Şu son seçim, cezaevinde esir tutulanların, yurt dışında sürgünde olanların, kayıp çocuklarını arayanların, Sivas’ta yakılanların geride kalmış ailelerinin umuduydu. Olmadı, umutlar söndü.

Seçim sonrasında yaptığı konuşmalarda Cumhurbaşkanı, daha kapsayıcı olmaktan, ılımlı olmaktan, intikamcı olmamaktan bahsediyordu. Türkiye’deki muhalefetten hiçbir umudum kalmadığı için doğru söylüyor olmasını umdum. Olmadı!

Tüm bu zulüm karşısında ana muhalefetin hali, tavrı, içler acısı. Utanç verici! Tek eylem her acıdan sonra Kemal Bey’den gelen “bu karar büyük bir utançtır”, “saray şöyledir, böyledir” paylaşımı.
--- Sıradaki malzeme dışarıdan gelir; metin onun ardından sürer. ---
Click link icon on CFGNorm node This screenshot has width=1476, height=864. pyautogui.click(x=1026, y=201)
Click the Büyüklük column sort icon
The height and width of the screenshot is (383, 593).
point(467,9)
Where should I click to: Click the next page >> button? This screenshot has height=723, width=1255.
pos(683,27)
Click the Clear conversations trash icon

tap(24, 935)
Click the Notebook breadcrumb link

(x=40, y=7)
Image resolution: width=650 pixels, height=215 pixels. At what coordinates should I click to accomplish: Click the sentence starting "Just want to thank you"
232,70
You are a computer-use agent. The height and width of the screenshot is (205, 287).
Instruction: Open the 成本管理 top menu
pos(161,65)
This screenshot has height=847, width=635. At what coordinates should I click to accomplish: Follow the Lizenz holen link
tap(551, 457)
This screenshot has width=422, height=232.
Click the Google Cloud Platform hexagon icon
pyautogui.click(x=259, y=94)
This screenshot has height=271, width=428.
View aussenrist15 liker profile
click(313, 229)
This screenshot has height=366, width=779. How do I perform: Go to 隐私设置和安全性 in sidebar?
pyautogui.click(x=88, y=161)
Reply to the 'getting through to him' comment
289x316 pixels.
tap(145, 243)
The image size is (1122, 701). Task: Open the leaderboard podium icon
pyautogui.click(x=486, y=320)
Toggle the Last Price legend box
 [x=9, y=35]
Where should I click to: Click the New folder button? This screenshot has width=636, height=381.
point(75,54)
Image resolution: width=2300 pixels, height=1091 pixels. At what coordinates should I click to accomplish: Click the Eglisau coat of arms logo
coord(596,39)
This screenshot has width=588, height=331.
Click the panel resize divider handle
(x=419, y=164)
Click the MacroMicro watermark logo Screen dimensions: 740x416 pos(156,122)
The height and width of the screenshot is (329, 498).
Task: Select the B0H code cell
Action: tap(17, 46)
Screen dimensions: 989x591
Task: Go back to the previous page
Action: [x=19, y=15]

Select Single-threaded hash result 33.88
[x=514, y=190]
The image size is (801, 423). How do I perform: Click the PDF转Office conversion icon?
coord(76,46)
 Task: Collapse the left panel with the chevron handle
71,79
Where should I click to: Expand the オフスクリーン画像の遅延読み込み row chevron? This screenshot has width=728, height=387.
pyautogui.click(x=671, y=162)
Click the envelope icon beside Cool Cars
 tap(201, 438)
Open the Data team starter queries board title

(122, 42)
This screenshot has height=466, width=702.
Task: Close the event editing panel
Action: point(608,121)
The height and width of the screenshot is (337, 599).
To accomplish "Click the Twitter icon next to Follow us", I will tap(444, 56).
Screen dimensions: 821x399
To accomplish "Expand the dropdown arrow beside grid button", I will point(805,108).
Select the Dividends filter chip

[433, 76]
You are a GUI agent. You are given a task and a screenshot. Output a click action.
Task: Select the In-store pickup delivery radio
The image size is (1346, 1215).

İnsanların uzun yıllar demir parmaklıklar ardında tutulması, hatta belki bir daha dışarıyı göremeyecek olması ihtimali de varken bugün particilik oynayan muhalefet neferleri yolda nasıl yürüyebiliyorlar, nasıl insan içine çıkabiliyorlar çok merak ediyorum. Birkaç ay sonra belediye seçimleri varken hala taht kavgaları ile boğuşan ve “siyasetçi” olmaktan başka sıfatı olmayan, bugün artık sevilmeyen, yarın ise adları bile hatırlanmayacak bu cılız erkekler ordusu bundan sonra ne işe yarayacak inanın ki hiç bilmiyorum.

Çok umutsuzum!

∗∗∗

Bu hafta yüzümü güldüren, göğsümü kabartan ender şeylerden biri yine kadınlarımızla ve yine spor ile ilgili. Bodrum’un, çiçeği burnunda Bodrum Basketbol Kulübü, TBF Türkiye Kadınlar Basketbol Ligi’nde Burhaniye Belediyespor’u yenerek evindeki ilk, ligdeki ikinci maçını da kazanmış oldu. Pırıl pırıl gençlerimizin bu lige hazırlanışlarını uzun zamandır takip ediyorum ancak bu kulüple ilgili beni en çok etkileten şey, ilk sosyal medya paylaşımlarında bulunan adeta manifesto niteliğindeki metindi. Bu  metinden bir bölümü sizlerle paylaşmak istiyorum:

“…Kadın hakları mücadelesinin zirvesinde duran bir toplumun parçası olarak, sadece sahada değil, toplumsal bilincin inşasında da öncü olmayı taahhüt ediyoruz. Cumhuriyet tarihimizin ışıltılı sayfalarından ilham alarak, Suat Aşeni, Halet Çambel, Suphiye Fırat, Gülseren Gönül ve daha birçok cesur kadının sporcunun başarılarından aldığımız güçle, sporun evrensel değerini ve kadının gücünü bir araya getiriyoruz. Mustafa Kemal Atatürk’ün spor ve sporcuya verdiği özel önem, bizi motive eden bir fenerdir. O’nun "Sağlam kafa, sağlam vücutta bulunur" sözü, hem fiziksel hem de zihinsel gücümüzü en üst seviyeye çıkarmak için yolumuzu aydınlatıyor. Onun vurguladığı gibi, spor sadece bir etkinlik değil, aynı zamanda karakterin ve disiplinin bir yansımasıdır. Biz, Bodrum Kadın Basketbol Takımı olarak, sahadaki mücadelemizde bu değerleri yücelterek ilerleyeceğiz..."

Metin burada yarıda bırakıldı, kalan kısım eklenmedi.